Mandated Wallet Segregation and Financial Controls
The crypto guidelines also target corporate treasury habits, ending the use of informal, combined payment setups. Operators are now legally required to completely isolate their digital asset holdings into distinct, independent corporate wallets.
Under the new operational rules, consumer deposits and player prize pools must be held entirely separate from the operator’s internal day-to-day operational accounts and long-term treasury reserves. Additionally, the use of private personal wallets or digital addresses linked to an operator’s ultimate beneficial owners (UBOs) for corporate business activities is strictly banned.
This technical oversight over back-end corporate structures comes alongside the regulator’s broader push to refine consumer-facing protocols, matching previous compliance documentation like the LOK terms and conditions guidance which modernises general platform governance.
A Phased Implementation Timeline for B2C Operators
Rather than demanding an immediate, overnight transition, the CGA has laid out a structured compliance ladder giving firms limited breathing room to re-engineer their technical architecture.

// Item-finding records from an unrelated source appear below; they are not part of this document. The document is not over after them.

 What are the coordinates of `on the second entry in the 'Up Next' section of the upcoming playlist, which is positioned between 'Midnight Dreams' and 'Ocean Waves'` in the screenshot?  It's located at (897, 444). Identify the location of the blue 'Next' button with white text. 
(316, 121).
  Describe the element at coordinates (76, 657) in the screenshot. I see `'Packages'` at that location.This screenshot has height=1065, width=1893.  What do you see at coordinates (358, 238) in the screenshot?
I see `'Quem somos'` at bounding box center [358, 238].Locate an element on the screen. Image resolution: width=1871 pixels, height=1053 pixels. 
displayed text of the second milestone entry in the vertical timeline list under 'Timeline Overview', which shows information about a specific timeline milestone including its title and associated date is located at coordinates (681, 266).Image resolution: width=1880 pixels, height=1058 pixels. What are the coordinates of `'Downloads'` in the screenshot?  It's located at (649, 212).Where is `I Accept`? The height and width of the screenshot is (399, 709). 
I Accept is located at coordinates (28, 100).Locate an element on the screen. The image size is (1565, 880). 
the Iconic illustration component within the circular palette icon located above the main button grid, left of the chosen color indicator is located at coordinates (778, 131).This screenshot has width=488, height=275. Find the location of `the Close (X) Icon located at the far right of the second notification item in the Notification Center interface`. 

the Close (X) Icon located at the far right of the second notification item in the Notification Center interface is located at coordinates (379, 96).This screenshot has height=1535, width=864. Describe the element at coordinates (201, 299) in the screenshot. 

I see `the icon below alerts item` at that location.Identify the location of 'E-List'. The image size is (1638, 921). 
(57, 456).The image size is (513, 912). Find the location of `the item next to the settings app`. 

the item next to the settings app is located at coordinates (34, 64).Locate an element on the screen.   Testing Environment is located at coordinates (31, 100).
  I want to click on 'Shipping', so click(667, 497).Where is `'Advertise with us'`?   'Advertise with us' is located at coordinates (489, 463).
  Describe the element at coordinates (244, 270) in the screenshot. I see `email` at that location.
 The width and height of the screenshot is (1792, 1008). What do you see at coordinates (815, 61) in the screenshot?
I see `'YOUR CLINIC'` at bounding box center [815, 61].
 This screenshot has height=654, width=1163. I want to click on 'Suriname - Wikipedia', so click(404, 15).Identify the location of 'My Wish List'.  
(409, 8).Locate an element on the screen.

However, the regulator maintains the explicit right to demand accelerated enforcement if specific platforms expose the market to severe financial risks:
- Phase 1 (Within 3 Months): Operators must submit a full, formal cryptocurrency policy via the official CGA regulatory portal.
- Phase 2 (Within 6 Months): Licensees must complete formal risk assessments, conduct comprehensive VASP due diligence, and train all staff on updated compliance protocols.
- Phase 3 (Mid-2027 / 12 Months): Platforms must reach full, operational compliance on all wallet segregation mandates and integrate active blockchain analytics.
The elevation of the territory’s financial and compliance bar forms part of an aggressive, multi-year state initiative to sweep illegal activity completely out of its remote gambling sector.
As the jurisdiction moves closer to the final implementation of the National Ordinance for Games of Chance (LOK), the state has aggressively targeted grey-market anomalies operating under its flag. This active policing is evident when the Curaçao Gaming Authority warned against unlicensed GEM55 websites, demonstrating that the island will no longer tolerate unpermitted white-label setups or non-compliant digital asset networks using its regulatory credentials. B2C brands failing to submit their primary crypto policies within the initial three-month window will face escalating administrative fines and the potential suspension of their gaming licences.